Democracy's ever-adaptive synapses may perform the same function again, without the need for such a crisis to speed up the process of adjustment. Somewhere, there's probably a programmer with a good alternative to the social media algorithms that point us in the main to opinions we're already going to like. One day, Putinism's appeal to Left and Right will be seen as the tawdry opportunism it really is. The ranks of American Republicans probably contain a socially liberal Justin Trudeau type, who will march his or her party back towards Reaganesque optimism and the sunny uplands of the world as it is, not as it seems in the fevered imagination of alt-right conspiracies.

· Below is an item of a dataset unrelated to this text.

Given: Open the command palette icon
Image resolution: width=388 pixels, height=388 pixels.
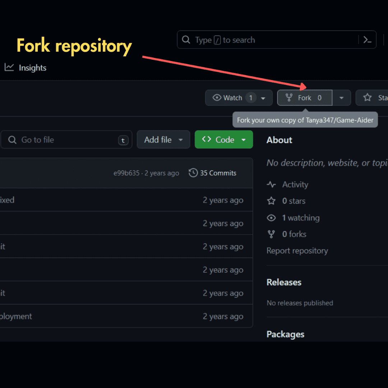Looking at the screenshot, I should coord(367,40).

British Labour will one day find new ideas, fusing together social justice and economic efficiency as did the New Liberals when they read Hobson and Hobhouse, or when Harold Wilson began to promote the application of science and technology as the way to a better society. And so on.
So, yes, 'western' democracy is labouring low indeed in the water - for now. Its challengers, both internal and external, are strong, confident, loud and well-organised. They have the wind at their backs. But representative democracy, the rule of law and the liberal public sphere have met and surmounted much greater challenges. It would be very, very foolish indeed to bet against them doing so again.